I hold the ring up to my face so that I can read what’s been inscribed in the band’s interior. I see, My Love. My Life. My Heart.
“It’s too early to wear this.”
Grace reaches across the table, takes hold of my free hand, squeezes it.
“You’ve earned the right. We. Us. We’ve earned the right to be married before a priest or a judge tells us it’s so. Screw the rules.”
“I guess we’ve always been married. Even when we were apart.”
Grace exhales a breath, and once more paints a smile on her face. This smile is different. It carries with it a different message.
“Now feel this, Captain,” she says, once more reaching out for my hand. “Gently,” she adds, placing my hand on her flat belly. “What do you feel?”
Blood fills my face. Warm blood. I feel Grace and what might someday grow inside my Grace.
“I’m home, Gracie,” I whisper. “I’m finally home and healing.”
We sit like that for a while.

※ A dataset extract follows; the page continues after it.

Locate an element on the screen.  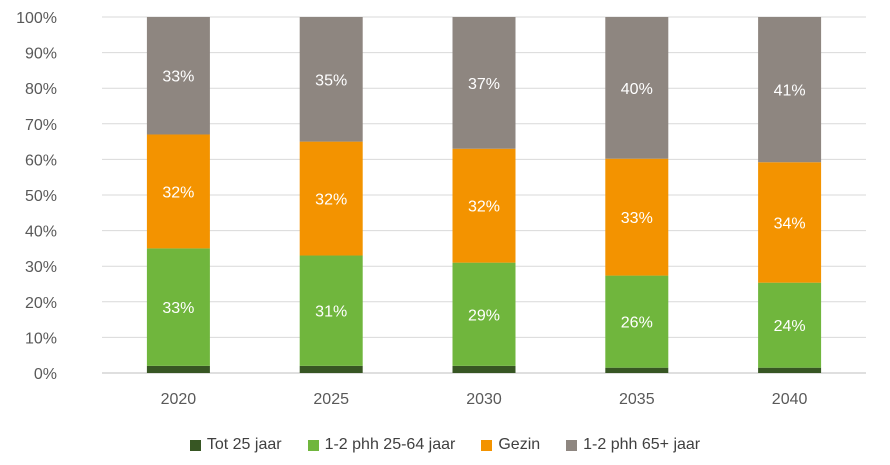
legend-label: Tot 25 jaar is located at coordinates (244, 444).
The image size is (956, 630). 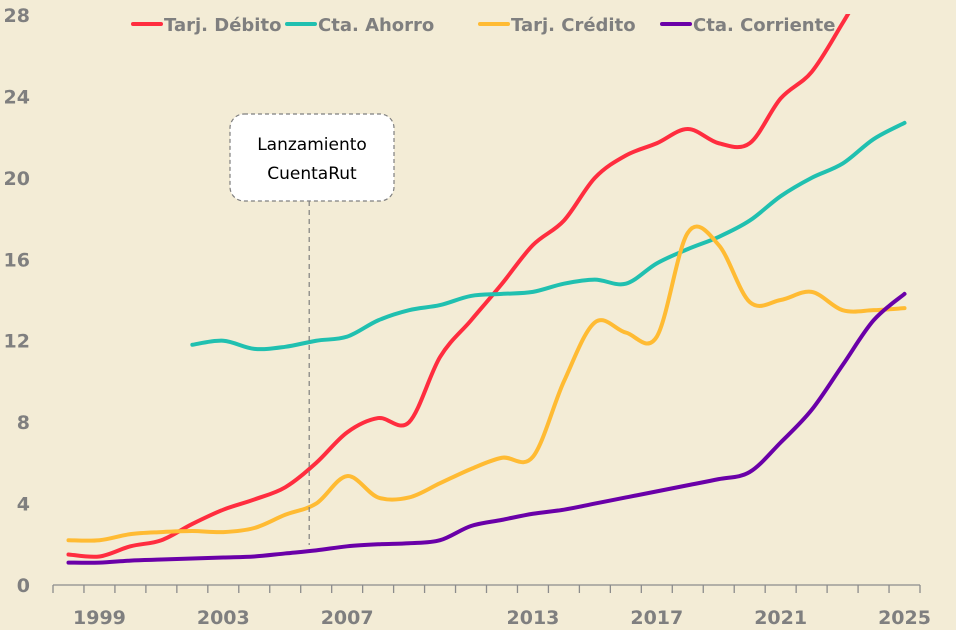 What do you see at coordinates (764, 26) in the screenshot?
I see `legend-label: Cta. Corriente` at bounding box center [764, 26].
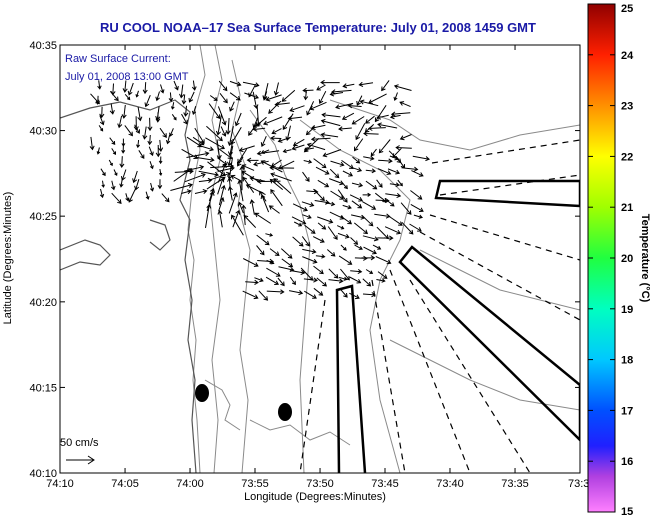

In silence. Not needing to speak. Needing only to feel one another’s hands. One another’s presence. One another’s heartbeats. We don’t dare release our hold on one another. Not even to steal a drink of our wine.
“Are you ever going to open the envelope Detective Carbone gave you yesterday after he took our final statements?”
It begins to rain.
“Methinks soon . . . But not yet, me lady.”
I can hear the sound of the raindrops falling on the canvas awning above us, and against the stone cobbles of the square. I imagine the heavy raindrops making thousan
ds of small splashes and explosions in the water that’s collected in the stone fountain across the way.
“You were with her, weren’t you?” Grace says after a time. “When Karen died.”
Inhale. Exhale. “Yes.”
“Why did it take you so long to tell the truth about it?”
“I’ve always been telling the truth about it. I just haven’t been telling the whole story. It’s possible I just didn’t want to remember everything. Remember what happened that day when our car ran off the bridge.”
“Was it really a suicide?”
“I think she could have gotten out. But she didn’t even try. When I tried to save her, she wouldn’t move. She just kept staring at me, like that was what she wanted. But there was only so much air, only so much time. In the end, I saved myself. I put it all out of my mind for a long, long time. Now I remember everything.”
“Do you think if you hadn’t become a part of that CIA project soon after, you would have remembered everything?”
“Forget the bad. That’s part of what the project was all about. Selective amnesia. For a long time, I packed up the memory of Karen’s death, stuffed it inside a drawer.”
Grace gives my hand a little squeeze, stares down at the table.
“And you forgive me? For what happened with Andrew?”
“Some things are better off forgotten.”
Another squeeze. She looks up again.
“Tell me now,” she says. “Are you or are you not going back?”
Flashing inside my brain, the image of a hill in a valley surrounded by crystal-clear blue sky. The sound of screaming jet engines breaking the silence. Then two explosions that rattle the earth. I see myself climbing the hill only to come upon a little boy. If I had my way, I would erase it from my memory bank forever. But I can’t. It’s impossible to erase all the memories. Erase them forever. You can only create new memories while trying to put the old ones behind you.
“I’m making my own separate peace now,” I say after a slow beat. “My wars are over. I can give you that. I want to give you that, Grace. I want to give our own Dear One that. When the time comes.”